Caso o teste da IBA esteja errado e ambas tenham os cromossomos XX, a condição intersexo mais provável, e a mais comum, é a hiperplasia adrenal congênita (CAH). Neste caso, as glândulas acima dos rins crescem mais que o normal e produzem muita testosterona, masculinizando o corpo e o comportamento. Ao nascer, as crianças com CAH podem ter um pênis com aparência completa ou, o que é mais comum, genitália ambígua. Neste caso, vantagens para o esporte feminino são esperadas.
Outras possibilidades
Caso não sejam intersexo, as atletas podem ter diferenças de desenvolvimento sexual de outros tipos. Emma Hilton, professora de biologia da Universidade de Manchester, no Reino Unido, acredita que pode ser um caso de mutação que causa uma deficiência na enzima 5-alfa-redutase (a sigla em inglês para a condição é 5ARD). O papel dessa enzima, um tipo de molécula importante para as reações químicas do organismo, é transformar a testosterona em um tipo especial do hormônio que atua especificamente no crescimento do pênis e da próstata no feto.
“O bebê começa se desenvolvendo como um menino saudável (XY, testículos, testosterona, todo o funcionamento interno). Mas ele não tem uma proteína (enzima) para fazer o pênis crescer. Isso significa que sua genitália pode se desenvolver com uma aparência feminina. Assim, o bebê pode ser registrado ao nascer como menina”, afirmou a especialista.
“Durante a puberdade, as partes internas masculinas começam a produzir grandes quantidades de testosterona e sua genitália externa começa a se tornar mais masculina. É como se tentasse alcançar o tempo ‘perdido’.” Então, o resto do corpo de meninos com 5ARD “se desenvolve como o corpo de qualquer outro homem”, disse Hilton. “É por isso que eles não deveriam estar em categorias femininas do esporte. Pois elas não têm nada a ver com a genitália externa e o que seus documentos dizem”.
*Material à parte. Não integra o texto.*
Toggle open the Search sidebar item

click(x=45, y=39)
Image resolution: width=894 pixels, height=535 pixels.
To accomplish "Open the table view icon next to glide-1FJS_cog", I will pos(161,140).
“Pessoas que vivem com DSDs devem ser tratadas com compaixão e entendimento”, disse a bióloga evolucionista Carole Hooven, que deixou sua posição de professora após 20 anos na Universidade Harvard por pressão do ativismo identitário. “Mas quando atletas do sexo masculino têm DSDs que dão a eles vantagens sobre as mulheres, e eles competem na categoria feminina, isso gera preocupações a respeito de segurança e justiça, e força uma discussão a respeito das características físicas relevantes”.
De preocupação especial, para Hooven, são as diferenças de desenvolvimento sexual em que atletas têm testículos internos que lhes conferem “benefícios físicos da alta testosterona durante a puberdade que se traduzem em vantagens atléticas sobre as mulheres”. Hooven afirmou que a 5ARD já foi submetida a testes quanto a isso em 2012, e o resultado foi confirmação das vantagens. Na história das Olimpíadas há 18 atletas intersexo ou com diferenças de desenvolvimento sexual.